WHAT IS EXPECTED ▸
Could you give the records below again exactly, without the pictures?

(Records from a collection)
╭──

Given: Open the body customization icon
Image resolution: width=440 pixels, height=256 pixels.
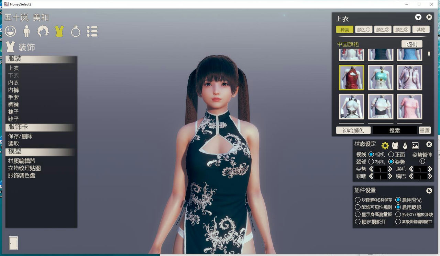Looking at the screenshot, I should pyautogui.click(x=27, y=32).
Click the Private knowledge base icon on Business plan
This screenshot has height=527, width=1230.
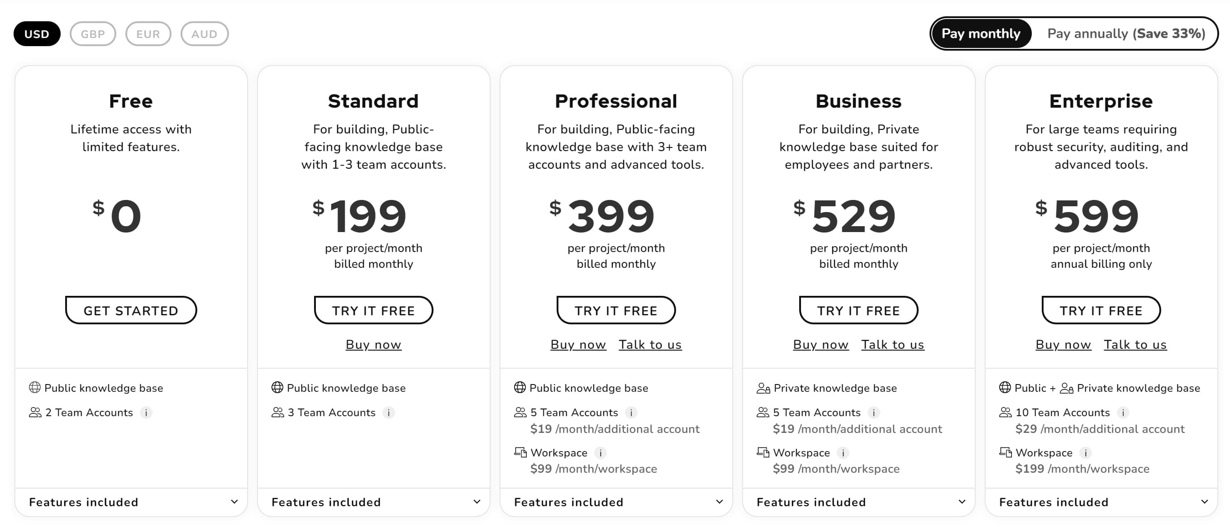(x=763, y=388)
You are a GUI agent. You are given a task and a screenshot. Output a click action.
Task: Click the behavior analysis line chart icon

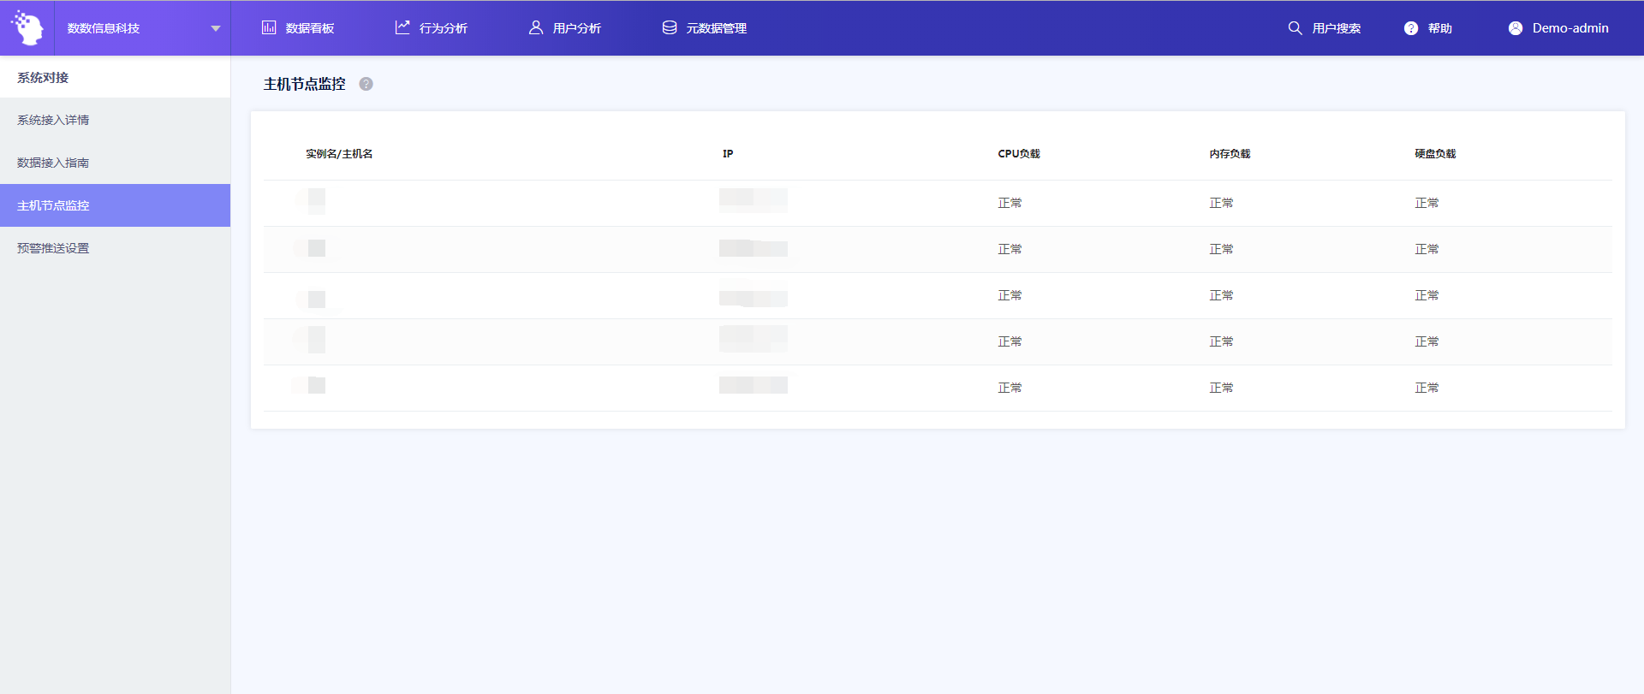coord(402,27)
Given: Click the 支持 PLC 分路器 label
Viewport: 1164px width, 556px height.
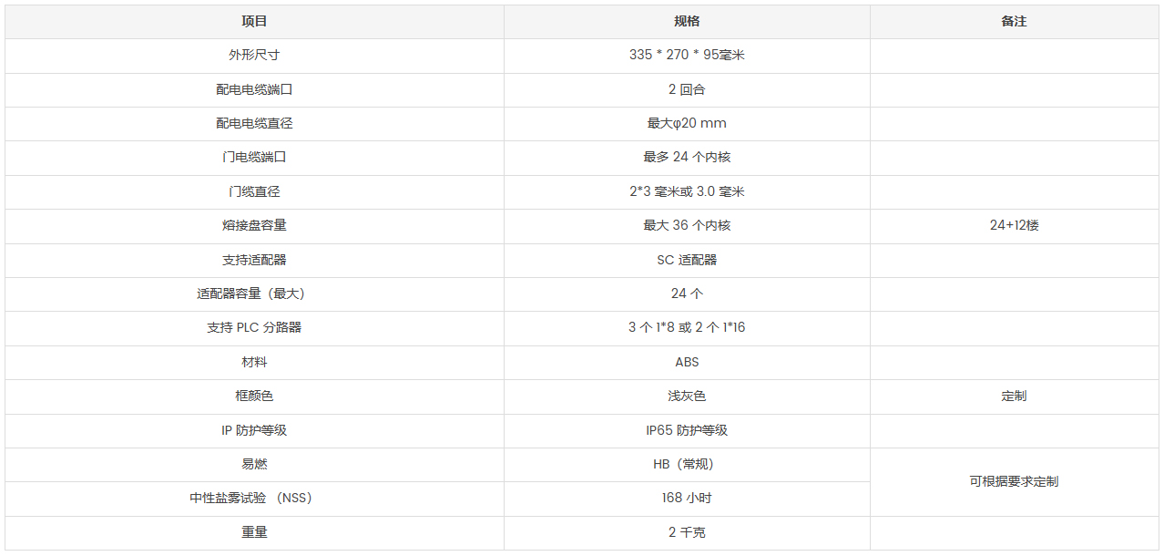Looking at the screenshot, I should coord(254,327).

╰──

ANSWER TO THIS EXERCISE ▸
Given: Open the body customization icon
Image resolution: width=440 pixels, height=256 pixels.
Looking at the screenshot, I should pyautogui.click(x=27, y=32).
Click the Private knowledge base icon on Business plan
This screenshot has height=527, width=1230.
(x=763, y=388)
You are a GUI agent. You are given a task and a screenshot. Output a click action.
Task: Click the behavior analysis line chart icon

coord(402,27)
Given: Click the 支持 PLC 分路器 label
Viewport: 1164px width, 556px height.
Looking at the screenshot, I should coord(254,327).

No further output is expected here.